* _Short problem 1_
Set down the part of the review of the Jerry Herman documentary between "Clearly this was" and "of doing that.", inclusive, copied exactly.
* _Short problem 2_
Sum up the review of the Jerry Herman documentary in two sentences.

Saw a fantastic documentary last night that I highly recommend: Word and Music by Jerry Herman. It was on PBS for about a second, but it’s available via PBS Home Video.
Clearly this was a labor of love for Amber Edwards, who produced, wrote, directed and edited the 90-minute movie. She adores Herman, and it’s easy to see why. He’s frank, funny and endearing. He and Edwards do corny things like visit his childhood home and grade school, but the better part of the film is spent concentrating on Herman’s extraordinary work. And it is extraordinary. Too often Herman is dismissed for not being Sondheim. But there’s something to be said for a man who writes music and lyrics that inspire joy, or at the very least, a smile. Herman is more than capable of doing that.
Of the many talking heads, Michael Feinstein is the most eloquent about Herman’s musical skill, which is underrated. Feinstein demonstrates Herman’s skill by singing a song cut from Hello, Dolly! called “Penny in My Pocket,” then he unleashes Herman’s genius for lyric and melody when he sings “I Won’t Send Roses” from Mack and Mabel.

* _Source material_
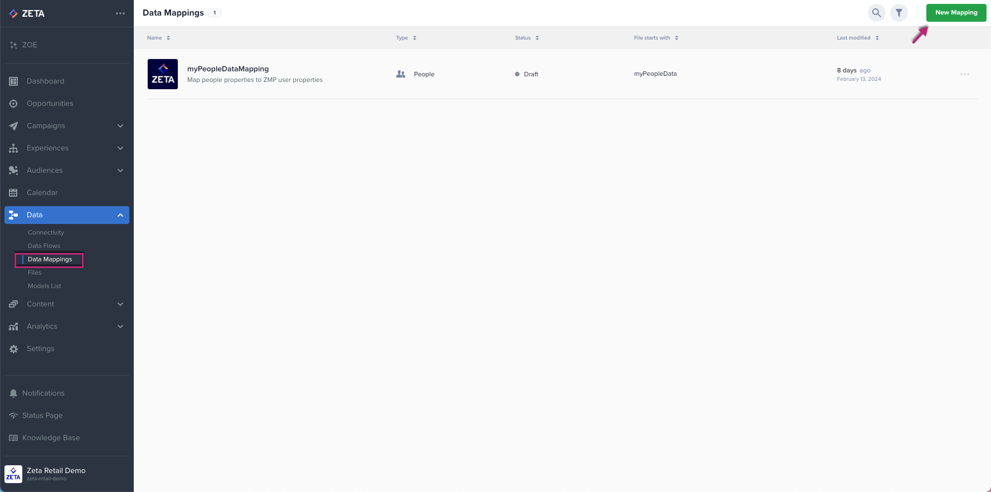Expand the Audiences sidebar section

tap(120, 171)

* _Correct response 1_
Clearly this was a labor of love for Amber Edwards, who produced, wrote, directed and edited the 90-minute movie. She adores Herman, and it’s easy to see why. He’s frank, funny and endearing. He and Edwards do corny things like visit his childhood home and grade school, but the better part of the film is spent concentrating on Herman’s extraordinary work. And it is extraordinary. Too often Herman is dismissed for not being Sondheim. But there’s something to be said for a man who writes music and lyrics that inspire joy, or at the very least, a smile. Herman is more than capable of doing that.

* _Correct response 2_
The review highly recommends Word and Music by Jerry Herman, a 90-minute documentary produced, written, directed and edited by Amber Edwards and available via PBS Home Video. Most of the film concentrates on Herman's extraordinary work, and of its many talking heads, Michael Feinstein is the most eloquent about Herman's underrated musical skill.